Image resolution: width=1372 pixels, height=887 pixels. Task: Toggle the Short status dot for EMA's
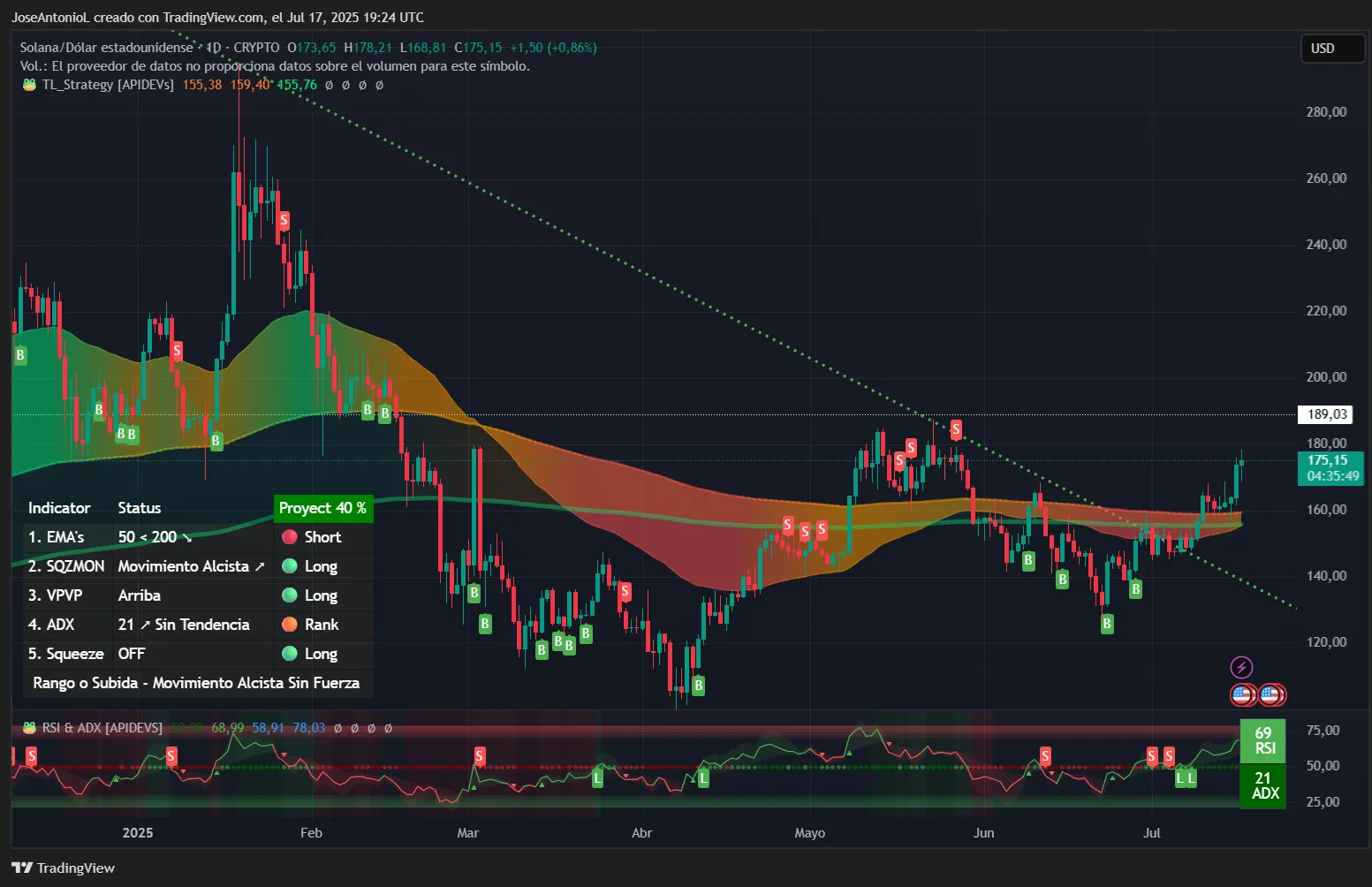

---

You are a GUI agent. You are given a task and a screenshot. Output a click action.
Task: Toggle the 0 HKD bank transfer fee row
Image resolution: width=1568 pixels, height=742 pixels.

* * *

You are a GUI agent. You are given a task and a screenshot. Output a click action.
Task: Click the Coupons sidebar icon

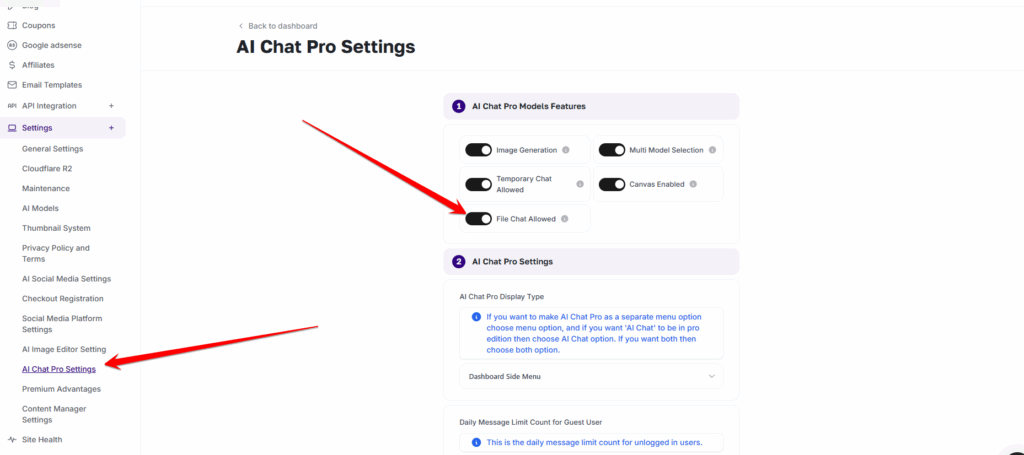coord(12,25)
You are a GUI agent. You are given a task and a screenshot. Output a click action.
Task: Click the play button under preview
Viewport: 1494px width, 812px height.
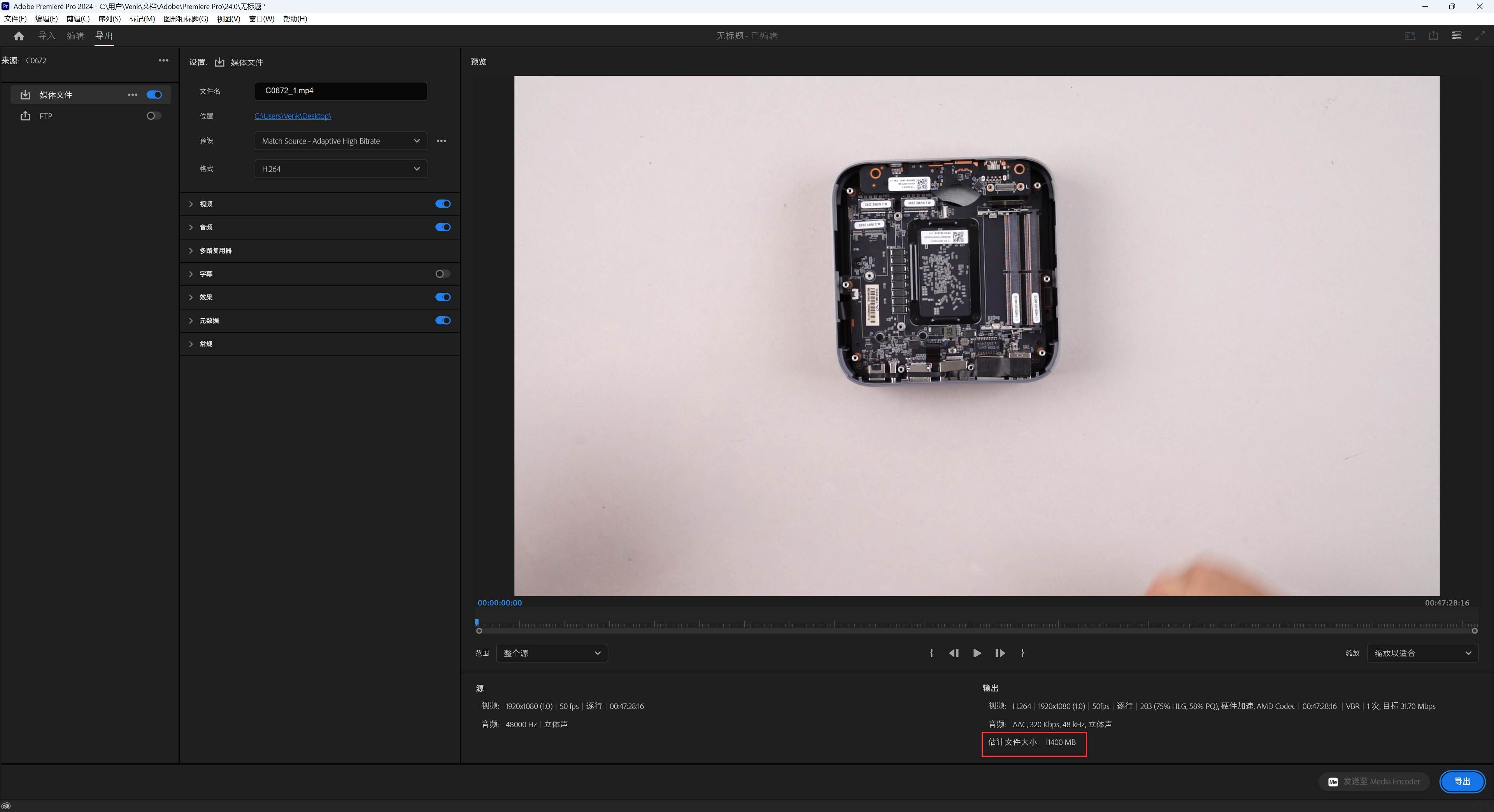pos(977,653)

**Problem to solve**
Collect every line in the listing above that contains the string "resolution", and copy each of those lines in full.

**Expected answer**
Image resolution: width=1372 pixels, height=887 pixels. Task: Toggle the Short status dot for EMA's
Image resolution: width=1568 pixels, height=742 pixels.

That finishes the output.